GALATASARAY’IN TAFFAREL İLE MADRİTTE TARİH YAZAMAMASI VE 23 YIL SONRA 3. MUSTAFA DENİZLİ DÖNEMİ BAŞLAMASI
Çaykur Rizespor maçı öncesi G.Saray'da devrim yapmaya çalışan genç yöneticiler yönetim içinde güç ve ego savaşı içine girmişler. Demek ki, Hamzaoğlu ve veletlerin ego savaşı Galatasaray’ı bu hale getirdi. Belli ki bu işin öncüsü Dursun Özbek’in kardeşi Mehmet..
Geldi Mustafa Denizli. Evet 3. Mustafa Denizli dönemi başladı( 23 Kasım 2015)
Galatasaray'da, Hamza Hamzaoğlu'ndan boşalan teknik direktörlük görevine Mustafa Denizli getirildi.
Anlaşma sağlanmasının ardından Denizli ile birlikte kameraların önüne geçen Dursun Özbek, "Mustafa Denizli hocamız ile prensip anlaşmasına vardık. Önümüzdeki günlerde sözleşme şartları konusunda bir görüşme yapacağız" dedi.
Mustafa Denizli: “Değerli arkadaşlar sizlerle yıllarca beraber aynı mekanları paylaştık. Heyecanlıyım maruz görün kısaca bahsetmek gerekirse sporculuk yaşamımın dönüm noktasını burada gerçekleştirdim. Kısacası bu parantezi burada açtım inşallah yüzümün akıyla bu camiada kapatacağım.
Çok güzel zaman zaman da üzüntülü dönemlerim oldu. Beni bu koltuğa oturtan bugün taşıdığım ismi, kariyeri borçlu olduğum camiadan böyle bir görev isteği gelince ki ikinci defa geldi. İlk defasında 1.5 yıl önce olmadı gayet tabii bu normal yani bana gelen tekliflerden farklı bir hadiseydi.
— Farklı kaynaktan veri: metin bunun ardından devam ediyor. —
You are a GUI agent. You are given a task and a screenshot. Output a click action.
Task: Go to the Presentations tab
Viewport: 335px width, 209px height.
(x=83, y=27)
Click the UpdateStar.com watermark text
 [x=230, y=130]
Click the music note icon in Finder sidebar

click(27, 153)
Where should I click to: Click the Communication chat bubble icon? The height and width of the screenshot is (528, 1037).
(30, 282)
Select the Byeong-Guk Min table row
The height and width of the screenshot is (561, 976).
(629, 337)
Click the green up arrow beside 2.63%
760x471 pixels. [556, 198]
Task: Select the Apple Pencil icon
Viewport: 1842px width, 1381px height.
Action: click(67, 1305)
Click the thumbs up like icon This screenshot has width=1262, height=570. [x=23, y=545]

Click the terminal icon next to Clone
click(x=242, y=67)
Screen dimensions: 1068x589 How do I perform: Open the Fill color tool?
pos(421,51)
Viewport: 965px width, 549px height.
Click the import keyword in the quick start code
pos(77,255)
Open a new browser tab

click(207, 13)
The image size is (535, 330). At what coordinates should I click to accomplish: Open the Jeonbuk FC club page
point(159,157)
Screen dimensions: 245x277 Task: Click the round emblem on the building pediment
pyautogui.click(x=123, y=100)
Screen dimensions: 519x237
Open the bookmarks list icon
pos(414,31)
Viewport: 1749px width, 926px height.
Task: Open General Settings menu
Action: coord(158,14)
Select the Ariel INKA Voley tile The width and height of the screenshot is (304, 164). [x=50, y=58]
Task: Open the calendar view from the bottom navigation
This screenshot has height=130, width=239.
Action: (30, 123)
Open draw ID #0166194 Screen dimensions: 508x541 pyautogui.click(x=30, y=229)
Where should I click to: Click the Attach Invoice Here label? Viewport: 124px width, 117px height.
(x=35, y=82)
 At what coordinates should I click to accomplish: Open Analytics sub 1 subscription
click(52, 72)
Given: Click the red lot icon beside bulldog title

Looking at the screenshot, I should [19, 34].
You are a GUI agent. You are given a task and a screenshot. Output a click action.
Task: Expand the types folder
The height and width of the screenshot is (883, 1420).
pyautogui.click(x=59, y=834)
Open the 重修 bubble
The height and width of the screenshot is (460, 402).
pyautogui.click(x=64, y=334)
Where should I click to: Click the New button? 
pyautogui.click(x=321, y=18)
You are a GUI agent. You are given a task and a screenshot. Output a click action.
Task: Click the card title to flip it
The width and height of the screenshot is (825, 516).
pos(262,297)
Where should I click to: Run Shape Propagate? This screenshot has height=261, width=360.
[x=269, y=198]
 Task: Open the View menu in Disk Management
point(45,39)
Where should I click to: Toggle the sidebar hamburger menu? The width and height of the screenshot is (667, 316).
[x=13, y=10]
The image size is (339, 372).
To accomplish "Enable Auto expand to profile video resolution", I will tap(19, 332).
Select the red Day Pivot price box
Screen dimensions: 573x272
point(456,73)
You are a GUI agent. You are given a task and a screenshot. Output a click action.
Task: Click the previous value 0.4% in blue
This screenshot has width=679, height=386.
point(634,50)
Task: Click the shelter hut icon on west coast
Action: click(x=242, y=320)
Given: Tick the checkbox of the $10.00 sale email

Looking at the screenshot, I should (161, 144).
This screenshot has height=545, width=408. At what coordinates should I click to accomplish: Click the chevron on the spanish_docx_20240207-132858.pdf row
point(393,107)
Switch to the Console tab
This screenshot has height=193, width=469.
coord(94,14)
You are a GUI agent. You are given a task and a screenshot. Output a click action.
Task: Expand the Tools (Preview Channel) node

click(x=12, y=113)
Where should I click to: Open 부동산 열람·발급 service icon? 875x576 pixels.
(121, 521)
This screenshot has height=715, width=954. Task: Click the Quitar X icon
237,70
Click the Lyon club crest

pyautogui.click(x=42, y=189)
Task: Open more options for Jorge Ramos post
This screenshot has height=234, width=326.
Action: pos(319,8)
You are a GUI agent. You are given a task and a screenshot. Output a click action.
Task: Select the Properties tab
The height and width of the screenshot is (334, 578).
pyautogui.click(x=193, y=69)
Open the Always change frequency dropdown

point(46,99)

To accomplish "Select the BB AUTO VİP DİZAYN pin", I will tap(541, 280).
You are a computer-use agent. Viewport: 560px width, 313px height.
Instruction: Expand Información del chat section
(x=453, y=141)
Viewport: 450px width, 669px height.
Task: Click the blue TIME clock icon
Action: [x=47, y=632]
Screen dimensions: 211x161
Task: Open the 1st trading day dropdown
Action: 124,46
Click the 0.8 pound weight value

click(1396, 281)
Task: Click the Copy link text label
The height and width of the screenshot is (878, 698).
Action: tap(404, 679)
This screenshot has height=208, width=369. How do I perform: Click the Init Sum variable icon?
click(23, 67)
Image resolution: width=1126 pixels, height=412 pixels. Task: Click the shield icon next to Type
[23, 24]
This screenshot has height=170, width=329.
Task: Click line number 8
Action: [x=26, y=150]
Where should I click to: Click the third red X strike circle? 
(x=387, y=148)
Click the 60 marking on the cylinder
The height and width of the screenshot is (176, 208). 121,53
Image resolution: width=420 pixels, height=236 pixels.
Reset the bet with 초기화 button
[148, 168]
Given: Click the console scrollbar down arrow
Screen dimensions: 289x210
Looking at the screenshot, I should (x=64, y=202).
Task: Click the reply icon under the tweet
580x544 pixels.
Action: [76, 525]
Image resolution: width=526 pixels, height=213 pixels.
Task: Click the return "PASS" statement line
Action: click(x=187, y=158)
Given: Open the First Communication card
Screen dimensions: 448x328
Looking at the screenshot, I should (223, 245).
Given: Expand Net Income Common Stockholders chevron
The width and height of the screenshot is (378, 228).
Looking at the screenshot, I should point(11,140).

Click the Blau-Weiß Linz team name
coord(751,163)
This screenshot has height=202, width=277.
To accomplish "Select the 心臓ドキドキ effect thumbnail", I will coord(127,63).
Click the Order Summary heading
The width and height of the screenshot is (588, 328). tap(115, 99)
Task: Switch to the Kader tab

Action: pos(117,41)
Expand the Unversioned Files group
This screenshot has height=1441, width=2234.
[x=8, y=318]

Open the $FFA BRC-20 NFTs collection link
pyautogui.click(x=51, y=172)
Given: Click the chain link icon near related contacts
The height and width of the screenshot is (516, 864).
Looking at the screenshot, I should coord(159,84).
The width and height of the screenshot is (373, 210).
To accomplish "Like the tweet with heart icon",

Eğer bir gün başarılarımı, ismimi risk edeceksem uğruna her şeyi risk edebileceğim camia burasıdır. Yaşadığım bana emekleri geçen Altay ve mesleki kariyerimin başladığı bana güvenen bu camia benden böyle bir görev istiyorsa bundan sadece onur duyarım..Camiamızı, taraftarımız ve sporcularımızla inşallah her şeyi gerçekleştireceğiz. Bunun heyecanını yaşıyorum.
Çocuksu tecrübeler yıllar bunlara mani olmuyor. Bu heyecanı kaybettiğim anda bu görevlerde bulunmam.. 1987 yılında başına geçtiğim zaman neyse bugün belki kat daha fazla. Bunu sizlerle paylaşmak istedim hepinize teşekkür ediyorum. Aklınızda olan sorular var bunları paylaşacağınız zamanlar olacak ama takdir edersinizki mekan ve zamana olarak bunlara sonra yer verelim..
Son sözü başkanımıza bırakalım. Hiçbir çalışma arkadaşım belli değil. Burada görev yapan iki arkadaşımdan destek isteyebilirim. Birincisi Fatih Terim hocamız ikincisi ise Hamza Hamzaoğlu hocamız. Onlardan destek alabilirim. En iyi çalışma şartlarını onlar biliyor.
Mustafa Denizli (10 Kasım 1949, Alaçatı), Sol açık mevkiinde oynamış eski millî ve Galatasaraylı futbolcu. Kariyeri boyunca İstanbul kulüplerinin transfer tekliflerini İzmir'den ayrılmamak için daima geri çevirse de, futbol hayatının son yıllarında fikir değiştirdi ve Temmuz 1983'te Galatasaray'a transfer oldu.
1 Ağustos 1983'te Bursaspor ile oynanan hazırlık maçında forma giyerek Galatasaray taraftarının karşısına ilk kez çıktı. Sezona golla başlayan futbolcu, ilk maçında Karagümrükspor'a golünü attı. Galatasaray'daki ikinci golünü 2 Ekim 1983'te penaltıdan Antalyaspor'a attı. Üçüncü golünü ise Adana Demirspor'u 9-2 yendikleri maçta kaydetti. Ancak sakatlığı yüzünden pek forma şansı bulamadı ve son sezonunda kariyerini sonlandırdı.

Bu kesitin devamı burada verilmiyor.